Why does a = b (mod n) iff a - b is divisible by n? I am specifically asking why the statement $a \equiv b \;(\bmod\; n)$ is equivalent to the statement $a = b + kn$, where k is some positive integer. Why is it that the difference of a and b has to be a multiple of n in order for them to have the same remainder when divided by n?
 A: $a = kn + r$ and $b = jn + r$ $\implies$ $a - b = (k - j)n$ so that's one direction done.
$a - b = mn \implies$ $a = b + mn$. So if $b = jn + r$ then $a = jn + r + mn = (j+m)n + r$.  So that's the other direction done.
BTW $a \equiv b \mod n \iff n|a-b$ is usually the definition (not that they have the same remainder[*]).  So the title of your post did cause me to do a double take.
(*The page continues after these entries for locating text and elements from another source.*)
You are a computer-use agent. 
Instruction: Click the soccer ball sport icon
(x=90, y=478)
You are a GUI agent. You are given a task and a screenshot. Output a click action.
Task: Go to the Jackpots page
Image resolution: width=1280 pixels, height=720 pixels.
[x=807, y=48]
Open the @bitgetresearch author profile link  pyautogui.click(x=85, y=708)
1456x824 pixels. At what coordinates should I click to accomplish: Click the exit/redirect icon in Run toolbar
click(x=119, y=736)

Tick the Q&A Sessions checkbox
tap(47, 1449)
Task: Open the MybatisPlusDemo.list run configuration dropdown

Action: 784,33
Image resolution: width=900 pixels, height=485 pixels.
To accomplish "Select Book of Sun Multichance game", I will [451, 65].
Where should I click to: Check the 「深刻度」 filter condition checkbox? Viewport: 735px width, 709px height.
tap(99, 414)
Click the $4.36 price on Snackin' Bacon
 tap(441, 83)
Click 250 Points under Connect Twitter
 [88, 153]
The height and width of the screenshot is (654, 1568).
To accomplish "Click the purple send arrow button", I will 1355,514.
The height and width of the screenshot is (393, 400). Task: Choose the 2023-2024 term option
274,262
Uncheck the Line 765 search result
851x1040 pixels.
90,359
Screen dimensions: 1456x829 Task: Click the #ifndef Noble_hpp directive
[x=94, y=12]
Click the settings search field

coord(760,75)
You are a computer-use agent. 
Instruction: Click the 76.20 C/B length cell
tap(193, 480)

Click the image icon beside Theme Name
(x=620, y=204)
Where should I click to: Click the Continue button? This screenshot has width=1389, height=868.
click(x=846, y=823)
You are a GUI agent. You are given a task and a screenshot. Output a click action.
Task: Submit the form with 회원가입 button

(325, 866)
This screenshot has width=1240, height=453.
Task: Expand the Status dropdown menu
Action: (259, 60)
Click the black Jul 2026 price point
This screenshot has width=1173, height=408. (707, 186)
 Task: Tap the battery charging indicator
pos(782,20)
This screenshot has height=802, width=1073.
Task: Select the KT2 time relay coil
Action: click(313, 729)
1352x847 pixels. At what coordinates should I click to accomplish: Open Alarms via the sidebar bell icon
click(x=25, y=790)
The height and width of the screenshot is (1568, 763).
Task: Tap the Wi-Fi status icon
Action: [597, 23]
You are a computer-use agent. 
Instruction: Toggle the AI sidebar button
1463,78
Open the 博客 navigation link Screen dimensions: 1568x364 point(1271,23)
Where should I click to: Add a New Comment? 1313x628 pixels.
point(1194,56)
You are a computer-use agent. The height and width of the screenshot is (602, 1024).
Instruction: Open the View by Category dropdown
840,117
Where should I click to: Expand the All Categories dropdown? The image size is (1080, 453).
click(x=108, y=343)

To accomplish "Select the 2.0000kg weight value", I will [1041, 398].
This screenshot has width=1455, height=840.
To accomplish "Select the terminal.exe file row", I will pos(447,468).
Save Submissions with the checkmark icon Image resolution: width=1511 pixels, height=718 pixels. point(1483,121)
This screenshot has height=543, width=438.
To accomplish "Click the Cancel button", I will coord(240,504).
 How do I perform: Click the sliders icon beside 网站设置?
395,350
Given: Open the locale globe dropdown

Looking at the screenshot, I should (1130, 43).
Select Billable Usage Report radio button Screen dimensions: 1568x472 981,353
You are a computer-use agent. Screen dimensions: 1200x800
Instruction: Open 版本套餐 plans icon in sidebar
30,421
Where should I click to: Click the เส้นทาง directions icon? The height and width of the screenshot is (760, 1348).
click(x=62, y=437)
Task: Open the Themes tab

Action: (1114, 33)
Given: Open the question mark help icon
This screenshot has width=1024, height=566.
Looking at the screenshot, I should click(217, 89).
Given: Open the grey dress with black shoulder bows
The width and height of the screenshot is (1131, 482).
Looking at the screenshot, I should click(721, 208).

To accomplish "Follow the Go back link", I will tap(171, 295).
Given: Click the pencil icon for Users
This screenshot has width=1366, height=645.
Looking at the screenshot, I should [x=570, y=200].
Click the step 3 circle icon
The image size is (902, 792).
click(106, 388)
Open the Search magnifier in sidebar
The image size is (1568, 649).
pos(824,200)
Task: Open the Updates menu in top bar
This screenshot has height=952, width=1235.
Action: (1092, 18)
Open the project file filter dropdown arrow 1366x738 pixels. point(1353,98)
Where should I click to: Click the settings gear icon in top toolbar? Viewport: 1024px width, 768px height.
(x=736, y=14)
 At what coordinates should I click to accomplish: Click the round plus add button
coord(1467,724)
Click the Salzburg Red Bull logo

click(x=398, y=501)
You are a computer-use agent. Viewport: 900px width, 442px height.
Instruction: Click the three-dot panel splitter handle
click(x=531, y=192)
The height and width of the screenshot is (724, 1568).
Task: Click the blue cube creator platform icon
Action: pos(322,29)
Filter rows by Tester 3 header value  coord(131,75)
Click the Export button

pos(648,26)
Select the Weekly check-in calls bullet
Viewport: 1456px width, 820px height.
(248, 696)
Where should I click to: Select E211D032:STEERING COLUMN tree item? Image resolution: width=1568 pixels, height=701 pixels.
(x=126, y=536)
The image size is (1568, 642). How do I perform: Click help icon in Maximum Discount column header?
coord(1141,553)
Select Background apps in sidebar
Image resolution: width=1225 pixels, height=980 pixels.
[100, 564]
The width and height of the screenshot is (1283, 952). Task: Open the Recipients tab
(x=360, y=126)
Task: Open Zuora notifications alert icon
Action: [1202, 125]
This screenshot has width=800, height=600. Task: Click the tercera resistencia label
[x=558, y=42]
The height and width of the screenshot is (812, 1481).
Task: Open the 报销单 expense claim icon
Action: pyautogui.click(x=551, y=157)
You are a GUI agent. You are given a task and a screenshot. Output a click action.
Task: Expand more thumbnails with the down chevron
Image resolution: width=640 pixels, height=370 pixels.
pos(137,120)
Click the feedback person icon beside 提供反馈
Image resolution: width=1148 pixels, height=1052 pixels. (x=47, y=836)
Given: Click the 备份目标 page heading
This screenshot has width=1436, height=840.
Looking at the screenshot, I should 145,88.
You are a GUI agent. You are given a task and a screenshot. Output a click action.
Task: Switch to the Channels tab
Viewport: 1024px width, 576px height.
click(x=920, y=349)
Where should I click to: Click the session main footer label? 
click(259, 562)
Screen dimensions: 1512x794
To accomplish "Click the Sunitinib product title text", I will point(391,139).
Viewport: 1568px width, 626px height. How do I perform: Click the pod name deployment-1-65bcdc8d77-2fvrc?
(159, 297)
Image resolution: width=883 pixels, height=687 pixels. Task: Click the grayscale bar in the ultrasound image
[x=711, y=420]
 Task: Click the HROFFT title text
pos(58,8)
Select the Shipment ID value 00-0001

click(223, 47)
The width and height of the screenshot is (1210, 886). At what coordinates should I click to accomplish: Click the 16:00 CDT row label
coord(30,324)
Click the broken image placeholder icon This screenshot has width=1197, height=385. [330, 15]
[*]--- although, to be honest, that the two statements are equivalent is usually taken to be utterly obvious-- sorry, but mathematicians tend to forget that what is obvious to them might elude others.
A: Because that what being equal mod n means; it's the definition. If a and b are equal mod 5 then the difference is some multiple of 5.
A good way of thinking about modular arithmetic is with equivalence classes. Thinking the numbers 0,5,10,15,... are all equivalent to each other. As are 1,6,11,16,... it becomes clear that members of the same equivalence class are all separated by a multiple of n.
If you think of the residual $k=(0,1,2,3... n-1)$ as the starting point for each equivalence class and then each equivalence class is closed under addition or subtraction of any multiple of $n$. This definition makes clear both the equivalence of $a$ and $b$ $(mod$ $n)$, and the fact that $a-b=kn$ for some $k\in\mathbb{Z}$.